**Source passage**
_ _ _ _ _ _ _

I’m back home after spending 10 wonderful days in Marlboro country, ridin’ the range and living out my John Wayne fantasies. And boy, it was sure hard to come back to New York. I almost asked Jenn to pack up the kids and move out to join me in Wyoming. I was staying at a working cattle ranch, called The Hideout, located at the foot of the Big Horn mountains in Wyoming. The ranch runs about 1,000 cattle on 300,000 acres in some spectacular country, and features prairies, creeks, desert and mountains.

The Hideout is an authentic ranch; we spent almost all day in the saddle, sorting or driving cattle, checking fences etc. One day was devoted to branding calves; I learnt more than I ever felt I needed to know about castrating calves…  The hard riding tired out even the best of horses; as a result, we didn’t ride the same horse each day. That meant that we got to try different mounts in the course of the vacation, which provided a great learning experience. Pretty soon it was obvious how horses that looked similar could have wildly differing personalities.

And it wasn’t just the horses that got tired out. A day on the range or in the mountains would wear out anyone; after a shower in my log cabin I had to drag myself over to the main house for cocktails and dinner.  Of course, one of the main reasons for picking The Hideout was that it provided great meals; instead of the more traditional pork and beans, we were treated each night to sumptuous gourmet dinners. The one thing I was a little wary of was encountering prairie oysters on the day we spent branding, but fortunately fish was on the menu that night.

The life of a cowboy is a hard one, and a lonely one too. As a result, there’s a great tradition of cowboy music. One night after dinner we were treated to a concert by Stewart, one of the wranglers, who performed oldies but goodies such as El Paso, The Streets of Laredo, and Red River Valley, as well as some more recent favourites. I trust we were more receptive than his usual audience, the cattle.

_ _ _ _ _ _ _

**Provided data**
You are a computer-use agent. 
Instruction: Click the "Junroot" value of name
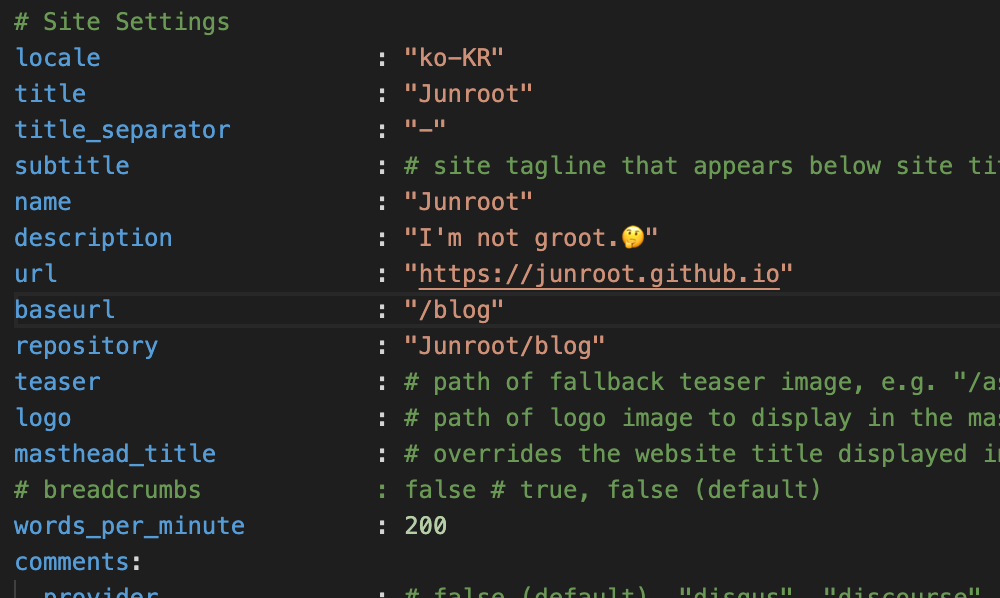click(x=468, y=202)
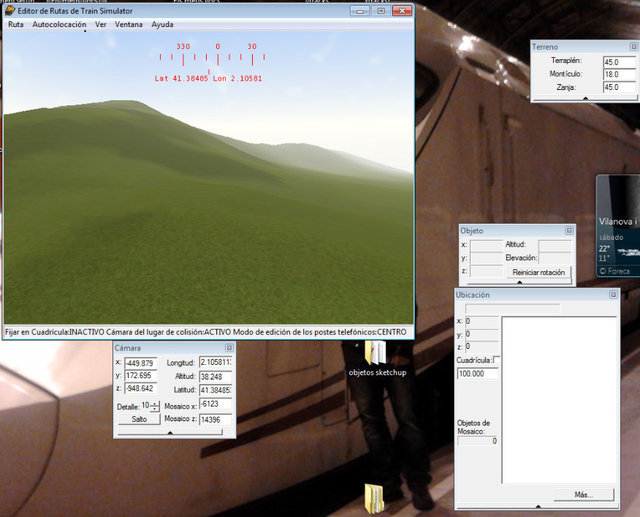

_ _ _ _ _ _ _

**Your tasks**
1) Reproduce from the ranch vacation text above the part that opens with the words containing "And it wasn’t" and closes with "menu that night.".
2) For each statement below, state whether the ranch vacation text above supports it, answering yes or no and quoting the words of the text that decide it: (a) The ranch runs about 1,000 cattle on 300,000 acres. (b) The guests rode the same horse every day. (c) Fish was served on the evening of the branding day.

**Answer set**
1)
And it wasn’t just the horses that got tired out. A day on the range or in the mountains would wear out anyone; after a shower in my log cabin I had to drag myself over to the main house for cocktails and dinner.  Of course, one of the main reasons for picking The Hideout was that it provided great meals; instead of the more traditional pork and beans, we were treated each night to sumptuous gourmet dinners. The one thing I was a little wary of was encountering prairie oysters on the day we spent branding, but fortunately fish was on the menu that night.

2)
(a) Yes: "The ranch runs about 1,000 cattle on 300,000 acres"
(b) No: "we didn’t ride the same horse each day"
(c) Yes: "fortunately fish was on the menu that night"